O yeti é um criptídeo, possivelmente parecido com um macaco, que habita as partes mais altas das montanhas do Himalaia. Por muito tempo, foi uma lenda entre o povo sherpa, que capturou a imaginação do mundo durante a primeira metade do século 20, quando os montanhistas tentavam conquistar o cume do Monte Everest. Alguns alpinistas trouxeram fotos de pegadas misteriosas e figuras sombrias, e até mesmo pedaços de pele e pelo. A corrida do Everest foi vencida quando Edmund Hillary e Tenzing Norgay comandaram a primeira expedição a chegar ao cume e retornar com vida em 1953. Mas a febre yeti persistiu nos anos seguintes.
Então, Hillary partiu para encontrar o yeti.
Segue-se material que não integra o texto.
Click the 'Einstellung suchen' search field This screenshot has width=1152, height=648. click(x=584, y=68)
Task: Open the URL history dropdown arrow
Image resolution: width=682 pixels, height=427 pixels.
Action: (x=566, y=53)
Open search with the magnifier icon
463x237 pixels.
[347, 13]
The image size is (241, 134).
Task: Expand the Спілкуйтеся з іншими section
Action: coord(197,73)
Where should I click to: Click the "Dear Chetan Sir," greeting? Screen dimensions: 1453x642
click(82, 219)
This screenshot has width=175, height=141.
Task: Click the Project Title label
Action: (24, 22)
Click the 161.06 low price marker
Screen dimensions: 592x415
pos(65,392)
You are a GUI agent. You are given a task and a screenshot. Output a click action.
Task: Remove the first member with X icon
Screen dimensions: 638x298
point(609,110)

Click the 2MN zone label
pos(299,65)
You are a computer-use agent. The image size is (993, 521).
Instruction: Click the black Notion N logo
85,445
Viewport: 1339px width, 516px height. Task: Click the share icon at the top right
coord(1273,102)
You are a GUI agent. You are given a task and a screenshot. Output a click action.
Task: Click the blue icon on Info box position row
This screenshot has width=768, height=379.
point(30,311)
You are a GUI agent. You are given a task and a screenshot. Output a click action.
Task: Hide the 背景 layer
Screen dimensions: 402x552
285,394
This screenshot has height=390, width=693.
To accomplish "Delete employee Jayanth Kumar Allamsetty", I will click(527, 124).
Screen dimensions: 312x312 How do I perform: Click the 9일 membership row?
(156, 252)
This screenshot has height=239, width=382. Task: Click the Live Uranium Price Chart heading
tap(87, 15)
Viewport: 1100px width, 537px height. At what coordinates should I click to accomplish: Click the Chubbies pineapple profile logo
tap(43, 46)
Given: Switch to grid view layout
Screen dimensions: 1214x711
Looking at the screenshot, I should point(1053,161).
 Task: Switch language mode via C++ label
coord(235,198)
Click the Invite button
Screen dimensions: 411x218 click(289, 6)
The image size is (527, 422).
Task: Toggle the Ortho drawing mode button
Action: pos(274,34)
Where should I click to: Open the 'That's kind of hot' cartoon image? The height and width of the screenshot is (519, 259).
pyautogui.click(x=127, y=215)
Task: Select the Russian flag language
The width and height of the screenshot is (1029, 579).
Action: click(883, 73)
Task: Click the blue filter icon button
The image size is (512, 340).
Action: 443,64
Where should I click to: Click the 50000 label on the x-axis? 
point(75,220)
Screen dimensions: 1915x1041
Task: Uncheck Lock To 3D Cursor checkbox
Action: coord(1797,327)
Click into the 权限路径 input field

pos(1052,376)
Esse foi um dos objetivos da expedição de nove meses iniciada em 10 de setembro de 1960. O outro objetivo foi estudar os efeitos a longo prazo da exposição a grandes altitudes. A expedição estava repleta de cientistas e especialistas em montanhas. Os estudos de altitude receberam financiamento da World Book Encyclopedia, mas a caça ao yeti atraiu as manchetes e o apoio do público. A expedição estava bem abastecida com rifles tranquilizantes e armas defensivas.
Se Hillary (foto) sempre duvidou da existência do Abominável Homem das Neves, por que sair em sua caçada? Ed Douglas, autor de "Tenzing: Hero of Everest e Himalaya: A Human History", sugere que Hillary usou a caça ao yeti para obter financiamento para a parte científica da expedição. "O yeti foi uma ferramenta de marketing útil", escreve Douglas. "Duvido que Hillary realmente acreditasse nisso, exceto quando estava conversando com pessoas de relações públicas."
Leia sobre a expedição e o que a equipe encontrou em Atlas Obscura.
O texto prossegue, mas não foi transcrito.